Armon Watts

Profile
- Position: Defensive tackle

Personal information
- Born: July 22, 1996 (age 29) St. Louis, Missouri, U.S.
- Listed height: 6 ft 5 in (1.96 m)
- Listed weight: 295 lb (134 kg)

Career information
- High school: Christian Brothers College (Town and Country, Missouri)
- College: Arkansas (2014–2018)
- NFL draft: 2019: 6th round, 190th overall pick

Career history
- Minnesota Vikings (2019–2021); Chicago Bears (2022); Pittsburgh Steelers (2023); New England Patriots (2024); New York Giants (2024);

Career NFL statistics
- Total tackles: 147
- Sacks: 8.5
- Forced fumbles: 3
- Pass deflections: 1
- Stats at Pro Football Reference

= Armon Watts =

American football player (born 1996)

Armon Watts (born July 22, 1996) is an American professional football defensive tackle. He played college football for the Arkansas Razorbacks.

==Professional career==

Pre-draft measurables
| Height | Weight | Arm length | Hand span | 40-yard dash | 10-yard split | 20-yard split | Bench press |
| 6 ft 4+5⁄8 in (1.95 m) | 300 lb (136 kg) | 33+3⁄8 in (0.85 m) | 9+5⁄8 in (0.24 m) | 5.23 s | 1.81 s | 3.04 s | 20 reps |
Sources:

=== Minnesota Vikings===
Watts was selected by the Minnesota Vikings in the sixth round (190th overall) of the 2019 NFL draft.
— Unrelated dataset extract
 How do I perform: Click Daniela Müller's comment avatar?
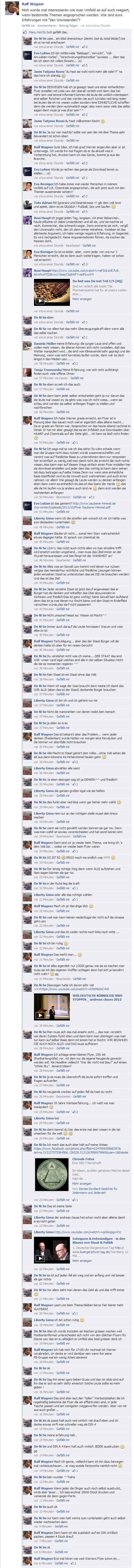coord(28,346)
On November 10, 2019, Watts combined for a sack of Dallas Cowboys quarterback Dak Prescott with teammate Everson Griffen in a 28–24 win on Sunday Night Football. It was his first career game. He was placed on injured reserve on December 31, 2019.

Watts was placed on the reserve/COVID-19 list by the Vikings on August 4, 2020, and was activated two days later.
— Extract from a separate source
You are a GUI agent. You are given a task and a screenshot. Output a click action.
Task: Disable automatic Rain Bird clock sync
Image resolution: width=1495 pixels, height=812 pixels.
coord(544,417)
Watts was waived by the Vikings on August 30, 2022.

===Chicago Bears===
On August 31, 2022, Watts was claimed by waivers by the Chicago Bears.

===Pittsburgh Steelers===
On April 12, 2023, Watts signed with the Pittsburgh Steelers.

===New England Patriots===
On March 15, 2024, Watts signed with the New England Patriots. He was placed on injured reserve on August 27. He was released with an Injury Settlement on October 2, 2024.

===New York Giants===
On October 15, 2024, Watts signed with the New York Giants practice squad. He was promoted to the active roster on October 22. On January 3, 2025, Watts was placed on injured reserve with a knee injury.